I’m really pleased to hear both industry and defence leaders tell me they see ‘green shoots’ in Defence and industry interaction.
But I can’t deny that I also hear the opposite from time to time. That sometimes it is more difficult for the two groups to have open and frank conversation than it should be.
To support this discussion I have asked ASPI to develop a report for me on how to promote a closer, more open, more innovative discussion between defence and industry.
I look forward to receiving it in the second half of this year.
There will be unprecedented opportunities for Australian industry across the Integrated Investment Program over the next 10 years.
The Australian Defence Force of 2025 will be very different from today’s because of the decisions we have made in the Defence White Paper.
Aviation capabilities such as the next-generation F-35A Joint Strike Fighter, the, Poseidon aircraft and the Triton unmanned aerial surveillance vehicle will be entering service.

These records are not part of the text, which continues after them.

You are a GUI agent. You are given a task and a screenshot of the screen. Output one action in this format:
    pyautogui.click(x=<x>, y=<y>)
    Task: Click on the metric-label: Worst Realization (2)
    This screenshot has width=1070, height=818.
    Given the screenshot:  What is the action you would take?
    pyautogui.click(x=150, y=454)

The Growler Electronic Attack Aircraft is already entering service.
Our first Future Frigate will have entered service, as will a number of Offshore Patrol Vessels.
The final design of the Future Submarine will be complete, and construction will be underway.
Infrastructure investment at Osborne and Henderson will largely be complete.
And in the land domain a complete modernisation of Army capability will be well on its way to completion with the delivery of the Hawkei, a new medium and heavy truck fleet and replacements for the aging armoured personnel carrier entering service.
Our Australian Defence Force will be underpinned by world-leading intelligence, surveillance, cyberspace and electronic warfare capabilities.
We will also have seen huge growth in Australia’s defence industry, to take its rightful place as one of the key underpinnings of the Australian economy.
The Centre for Defence Industry Capability to encourage businesses that have not traditionally considered themselves part of the defence sector or considered pursuing defence work will take advantage of the opportunities now on offer.
Indeed, the best innovations in our future defence capability may come from companies or sectors which have not yet considered a future in defence – or where we have not seen the potential synchronicities.
We will secure a sustainable, long-term future for the Australian shipbuilding industry and thousands of new jobs for Australians.
It will be a different kind of role, one underpinned by technology and a new partnership between government and industry.
It is a revolutionary and extraordinary change to the defence sector.
The Turnbull Government is hard at work on our plans to defend our nation and secure our future prosperity.
I encourage all of you to join in this exciting nation-building task or Great National Endeavour.